Residency training in neurology and psychiatry from 1948 to 1954 was at New York's Montefiore, Bellevue, and Hillside Hospitals. He received training in electroencephalography at Mount Sinai Hospital under a fellowship of the National Foundation for Infantile Paralysis. Concurrently he attended the William Alanson White Institute of Psychoanalysis, receiving the Certificate for Physicians in 1953. He was board certified in neurology in 1952 and psychiatry in 1954.

Fink died in Westfield, Massachusetts, on June 15, 2025, at the age of 102.

==Academic positions, research and awards==
Fink was appointed research professor of psychiatry at Washington University in 1962, at New York Medical College in 1966 and professor of psychiatry and neurology at State University of New York at Stony Brook in 1972.

Early research included federal government-funded research into the changes in brain waves (electroencephalogram) induced by electroshock, antidepressant and antipsychotic drugs, opiates and narcotic antagonists, and cannabis and metabolites. For the past fifty years, Fink's main interest was in electroconvulsive therapy.
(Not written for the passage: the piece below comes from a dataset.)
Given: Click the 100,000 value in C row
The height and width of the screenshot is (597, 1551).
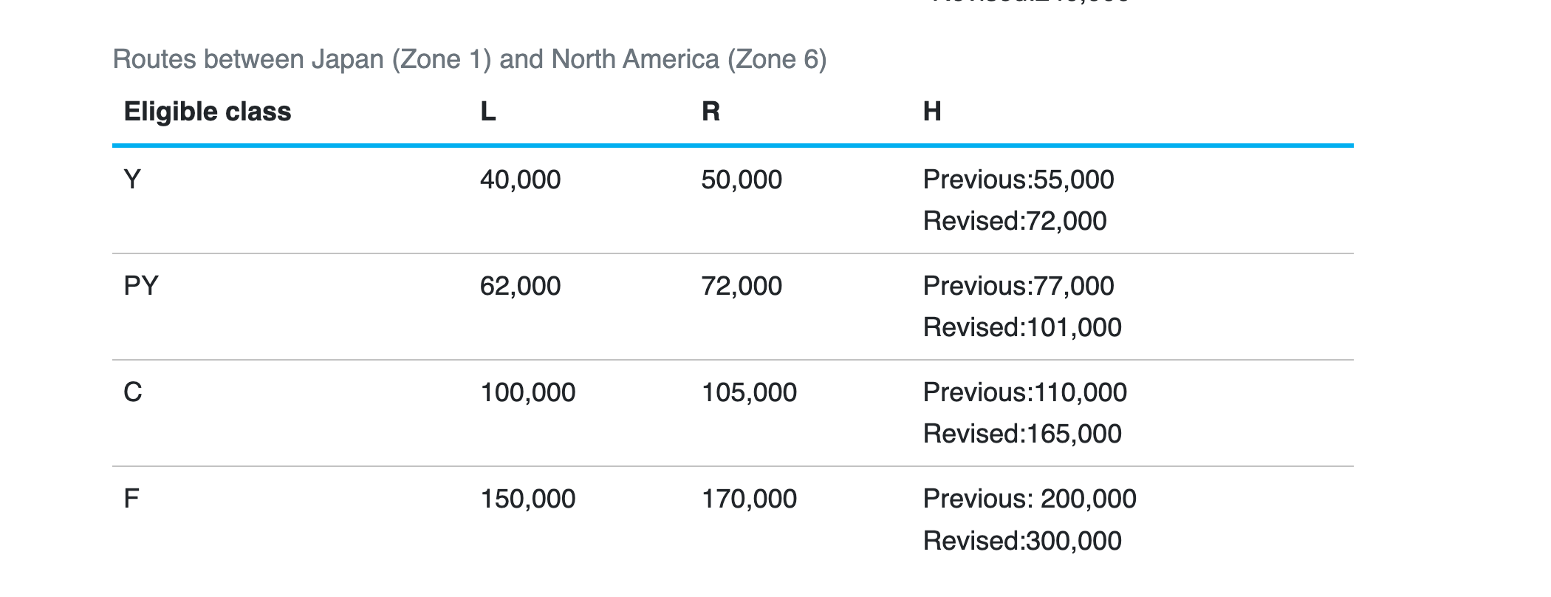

Over the years, his ideas on ECT evolved from an early suggestion that the biochemical basis of ECT is similar to that of craniocerebral trauma through to statements that organic mental syndrome is seen in all patients following ECT but is usually transient and finally to the position that ECT-induced memory loss is a hysterical symptom with parallels to the Camelford water pollution incident. A specific interest compared ECT to seizures induced by flurothyl.

A good part of his academic research was in the effects of psychoactive drugs on the electroencephalogram (see Pharmaco-electroencephalography).
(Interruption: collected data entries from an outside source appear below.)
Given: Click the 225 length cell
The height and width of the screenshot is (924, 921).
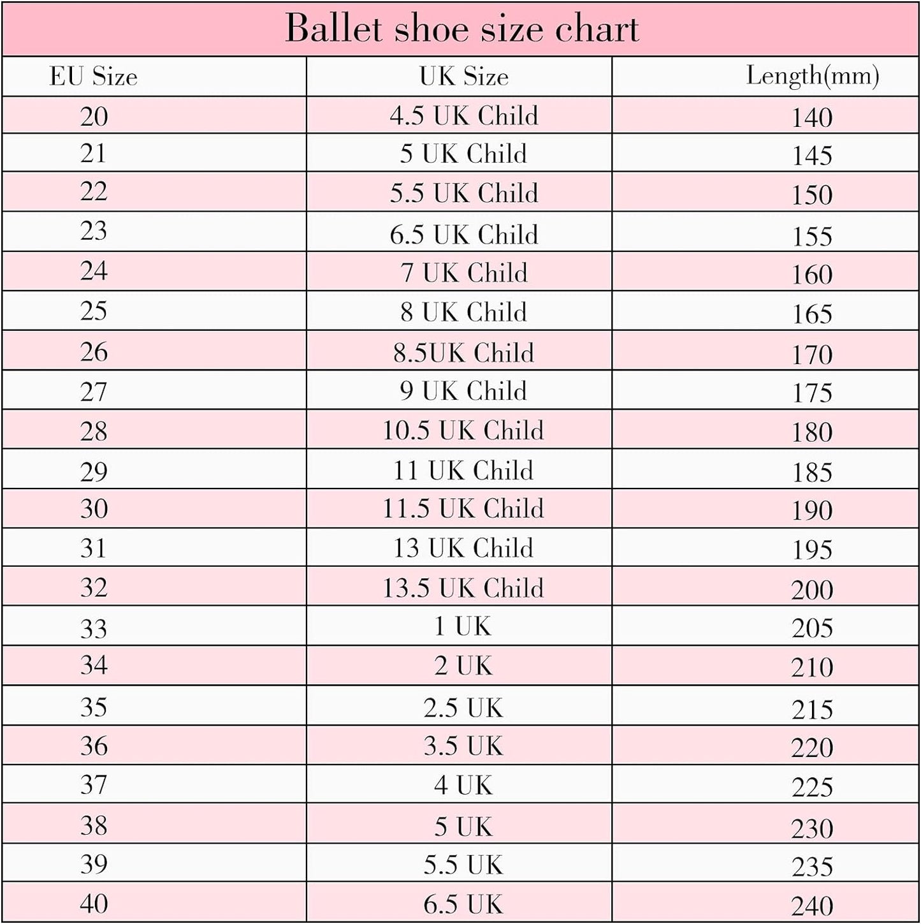Looking at the screenshot, I should point(811,788).
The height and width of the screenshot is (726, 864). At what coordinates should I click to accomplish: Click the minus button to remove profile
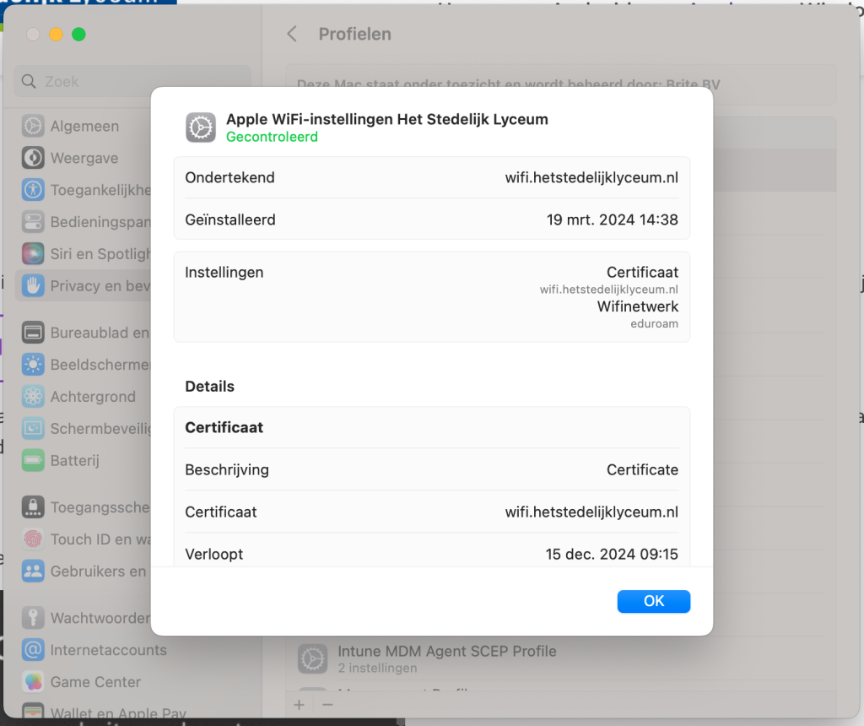pyautogui.click(x=328, y=704)
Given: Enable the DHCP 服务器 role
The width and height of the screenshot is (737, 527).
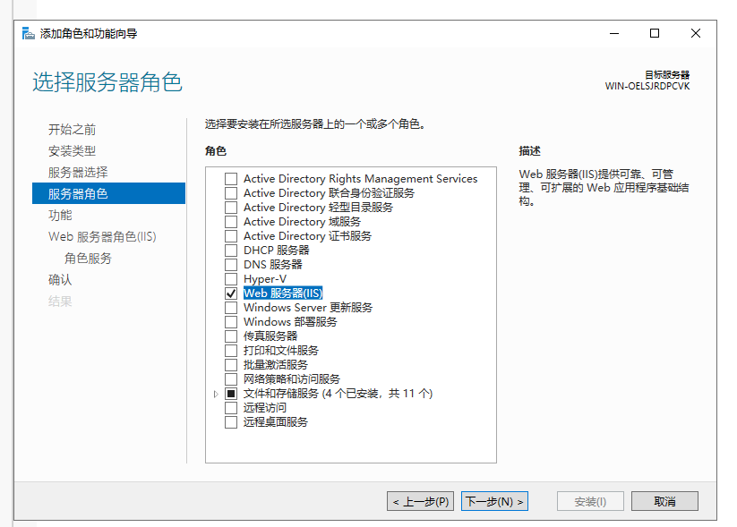Looking at the screenshot, I should click(230, 250).
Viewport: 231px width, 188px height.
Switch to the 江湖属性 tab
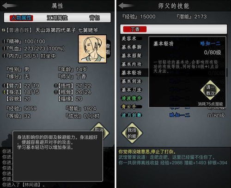[57, 18]
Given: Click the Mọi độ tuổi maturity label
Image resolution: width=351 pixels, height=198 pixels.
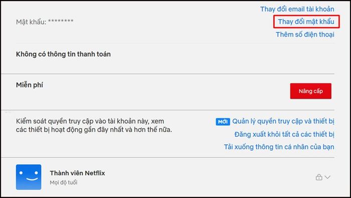Looking at the screenshot, I should [x=64, y=182].
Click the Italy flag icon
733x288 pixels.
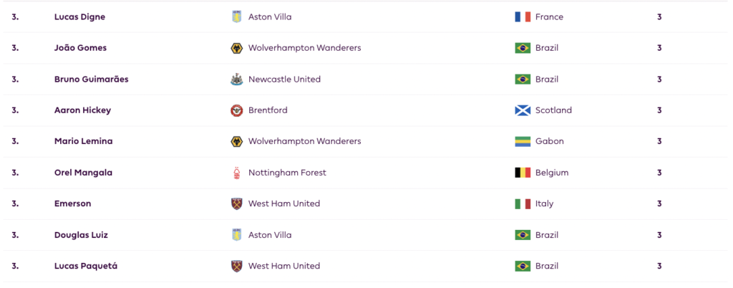coord(523,203)
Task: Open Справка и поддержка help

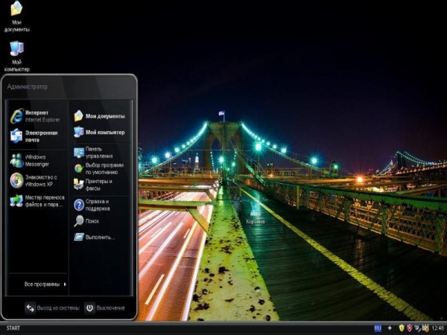Action: [98, 204]
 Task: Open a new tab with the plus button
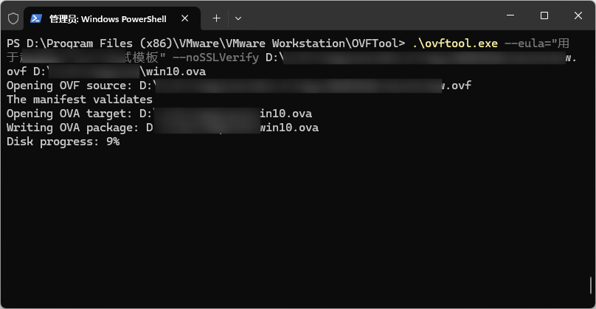[x=216, y=18]
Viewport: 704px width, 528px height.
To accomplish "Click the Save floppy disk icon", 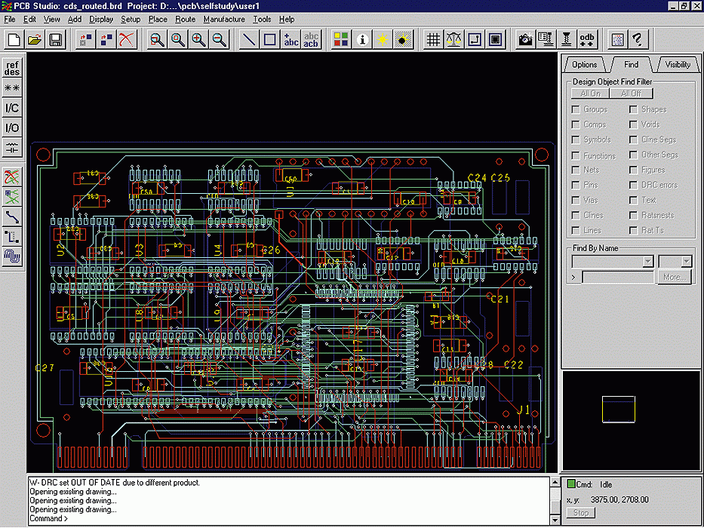I will 56,39.
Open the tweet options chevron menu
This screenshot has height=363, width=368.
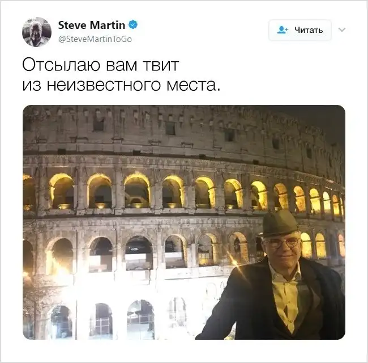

His most recent interest was in the syndromes of catatonia and of melancholia.

In 1985, Fink founded the journal Convulsive Therapy (now called The Journal of ECT). He was a member of the American Psychiatric Association's task forces on ECT 1975–1978 and 1987–1990.

Fink's awards include the Electroshock Research Association Award (1956), the László Meduna Prize of the Hungarian National Institute for Nervous and Mental Disease (1986), and Lifetime Achievement Awards of the Psychiatric Times (1995) and of the Society of Biological Psychiatry (1996), Thomas William Salmon Award and Medal, New York Academy of Medicine (2011), and the C. Charles Burlingame Award and Lecture, Institute for Living, CT (2019).

==Retirement==
In 1997, Fink moved to the Long Island Jewish Hillside Hospital to organize a government supported 4-hospital collaborative program examining continuation treatments in patients with major depression after successful ECT. The study group under the acronym "CORE"—Consortium on Research in ECT—has published on the merits of continuation ECT and continuation medication to sustain remission.

As professor emeritus of psychiatry and neurology at SUNY at Stony Brook and on the faculty at the Albert Einstein College of Medicine and the LIJ-Hillside Medical Center, he spent much of his retirement writing; later books include Electroshock: restoring the mind (1999, Oxford University Press); with Jan-Otto Ottosson, Ethics in electroconvulsive therapy (2004, Brunner Routledge); with Michael Alan Taylor, Catatonia: A Clinician's Guide to Diagnosis and Treatment (2003, Cambridge University Press), and Melancholia: The Diagnosis, Pathophysiology, and Treatment of Depressive Illness (2006, Cambridge University Press), with Edward Shorter, Endocrine Psychiatry: Solving the Riddle of Melancholia (2010, Oxford University Press) and The Madness of Fear: History of Catatonia (2018, Oxford University Press).

Fink funded a book on the history of ECT by Edward Shorter and David Healy.

==Archives==
- SBU Library. Fink's archives from the 1950s to the present are at the Special Collections and University Archives of the Frank Melville Memorial Library of Stony Brook University, Stony Brook, New York.